À faire
Reprenez le texte sur la prescription des salaires et écrivez la suite, à partir de sa dernière phrase.

Extrait du texte
----------------
Comment appliquer la nouvelle prescription triennale sur les salaires ?

La loi n° 2013-504 du 14 juin 2013 relative à la sécurisation de l’emploi promulguée le 17 juin 2013 abaisse la prescription sur les salaires de cinq ans à trois ans. Elle prévoit toute fois un régime transitoire qu’il convient de mettre en oeuvre au regard de l’arrêt de la cour de cassation du 14 novembre 2013.

Dans son arrêt rendu le 14 novembre 2013, la Cour de cassation précise que le point de départ d’un délai de prescription d’une créance salariale est le jour de son exigibilité soit le jour habituel du paiement fixé à la fin du mois généralement et pour les salaires payés mensuellement.

Ce principe a d’importantes conséquences pour les situations de litiges entre employeurs et salariés à l’occasion desquels des rappels de salaires sont sollicités, lorsque :

  • la rupture du contrat est postérieure à la promulgation de la loi,
  • la saisine est postérieure à la promulgation de la loi,
  • l’exigibilité du salaire et donc le point de départ de la prescription est antérieur à la promulgation de la loi.
En effet, prenons l’exemple d’une créance salariale exigible au 17 juin 2009 (prime heures supplémentaires etc.).

Le délai de prescription quinquennale applicable à l’époque commence donc à courir.
----------------
Données fournies

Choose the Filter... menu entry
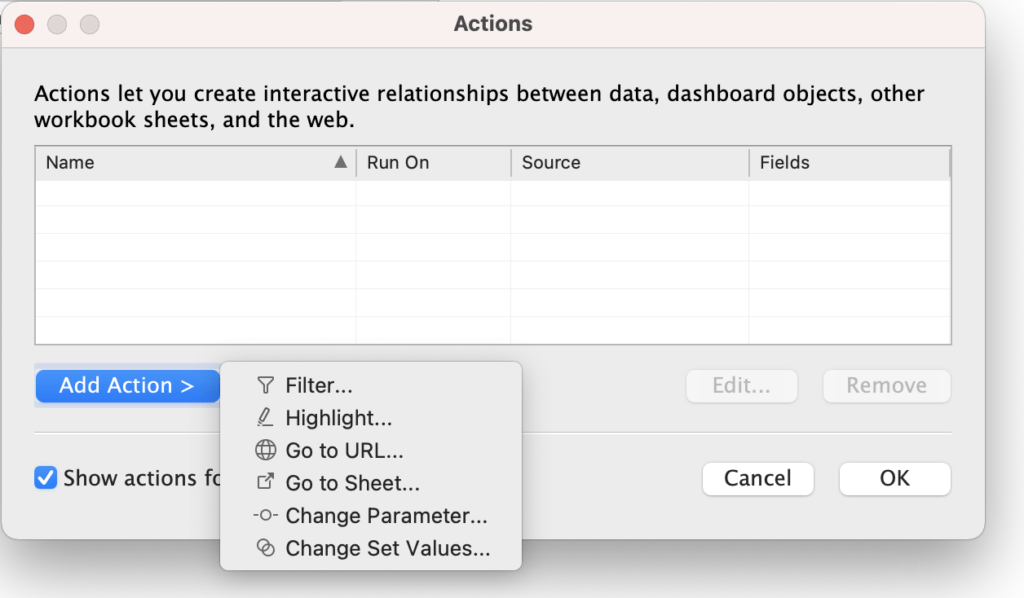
----------------
Réponse au problème
Puis le 17 juin 2013, il est interrompu par la promulgation de la loi de sécurisation professionnelle prévoyant un régime transitoire concernant la prescription en ces termes : « Les dispositions du code du travail prévues aux III et IV du présent article s’appliquent aux prescriptions en cours à compter de la date de promulgation de la présente loi, sans que la durée totale de la prescription puisse excéder la durée prévue par la loi antérieure. »

Ainsi au 17 juin 2013, le délai écoulé en vertu de la loi ancienne était de quatre années.

En conséquence, à compter de ce 17 juin 2013, il conviendrait d’appliquer le nouveau délai de prescription de trois années sans toutefois que la durée totale de la prescription puisse excéder la durée prévue par la loi antérieure soit cinq années.

Dans notre cas, quatre années s’étant déjà écoulées, le nouveau délai ne pouvait s’appliquer que pour une année.

La créance exigible au 17 juin 2009 sera prescrite au 17 juin 2014.

Le salarié souhaitant ainsi obtenir un rappel de salaire au titre de cette créance devra saisir le tribunal compétent avant le 17 juin 2014.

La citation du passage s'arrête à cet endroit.